Mary Magdala Community

“I am the bread of life.”  (John 6:35)  I’ll go out on a limb here and say that when a Catholic hears this statement of Jesus it’s my guess they immediately think of Eucharist, Communion, the Mass.  We automatically associate Jesus with Sacrament.

What I’d like to say is there are times when we need Jesus to be more than bread of life.  And this community is living through such a time.  Trauma, tragedy, loss have come to us like a steamroller and our sharing with and caring for each other is making present, between and among us, Jesus who says, “I am…”

Jesus is the “I” who is so much more than bread of life.  Think of it this way.  When you recall a personal experience of trauma what mattered most to you?  Again, my guess is it was the people who cared for you that mattered most.  People who wrapped arms around you, people who offered light and hope when you were certain that light and hope was gone and vanished, people who stood by you – even when, perhaps, you pushed them away.

In that moment, in those trying times this person and these people were Jesus for you.  Bread of life did not matter.  The care that you experienced in the moment is Jesus saying, “I am with you.”

The fact is the Gospel of John is full of “I am” statements.  Jesus says “I am the vine” (15:5), “I am the door” (10:7), “I am the Way” (14:6).  And when they came in the night to arrest him and Jesus asked who they were looking for he says, “I am he.” (18:5)  It is clear that Jesus is more than bread of life.  He is in and among us in every little and big act of kindness, lifting up, and full embrace.  Lately, in our community whether literally or spiritually we are giving full hugs to Alice and to Frankie.  I responded yesterday to Alice that aren’t we blessed as pastors of a community whose members are fully capable of and willing to minister to the ministers.  This is the experience of I am – Jesus who is so much more than bread of life.

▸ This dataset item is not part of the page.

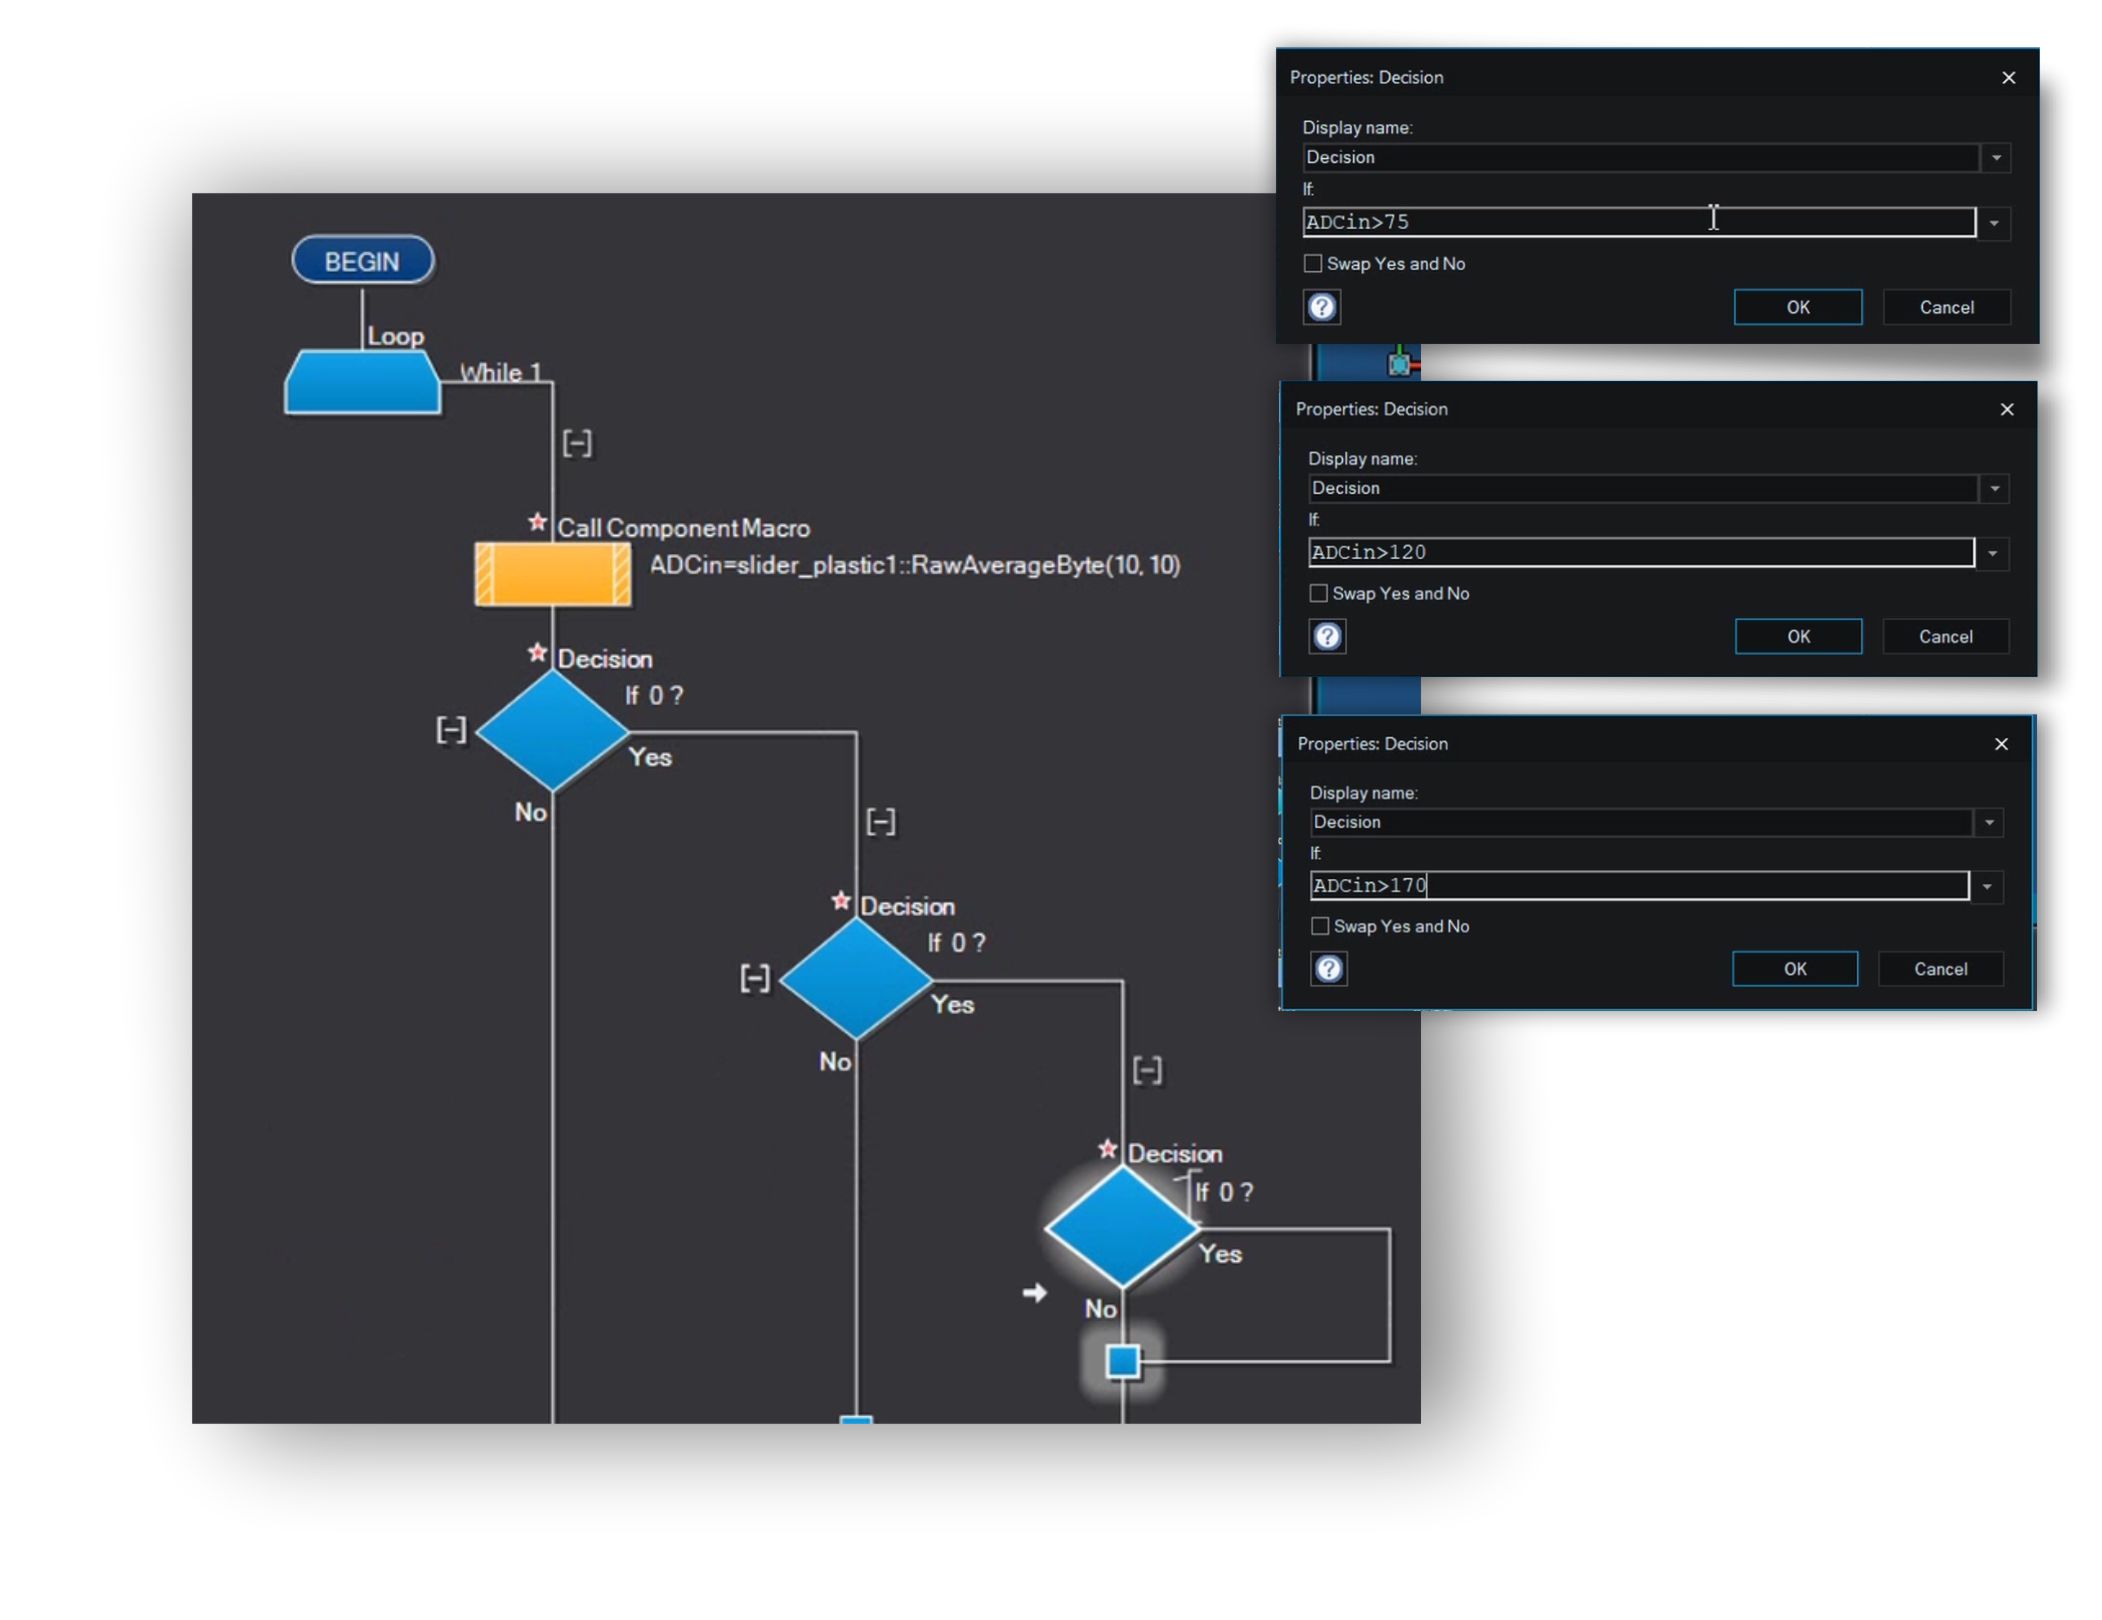
Task: Toggle Swap Yes and No for ADCin>170
Action: [1320, 926]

Acknowledging this presence of Christ in these daily deeds of love and kindness allows us to faithfully consider Eucharist.  When it is cleat that Jesus is here and now among us then what is Eucharist?  I’ll offer to you what it is not.  It’s not an object that does something to us.  It’s not what the Bread & Wine do to us or even for us.  It’s what we do to the bread and the wine.

We offer, we share, we eat and drink symbols of the presence of Jesus who is “I am” all the time.  We speak words that have come to us through the ages, words of “Take and eat, this is my body,” “Take and drink; this is my blood.”  When we speak we transform bread and wine because we have been Jesus all along.  Yes, Eucharist is memorial – and we have come to ee that the memorial is of all those acts of kindness of our everyday living.  And sometimes those acts of kindness are heroic.

Eucharist in our time is not some object to be worshipped and adored.  It’s not a transubstantiated object that used to be one thing and now is another.   And Eucharist certainly is not something that is dependent upon one man saying certain words to make Jesus present.  We are the word, we are the people,  “We are” just as Jesus is “I am.”

 

Prayer   (JR)

Jim     We are made in your image, Creator God.  The love we show is from our hearts, on our minds, and in our spirits.  This is divine love, the presence of Yahweh, I AM, among us.  This morning we need you to be more than Bread of Life and Wine of Salvation.  We need you to gather us, to hold us, especially those who are most in need for you to be who you are:  the All-loving One whose presence is with us every day, every moment a moment of grace.

All              Renew us with that spiritual revolution of becoming a new self in the justice and the holiness of truth, All Holy and All Loving Trinity of love and life.  Amen.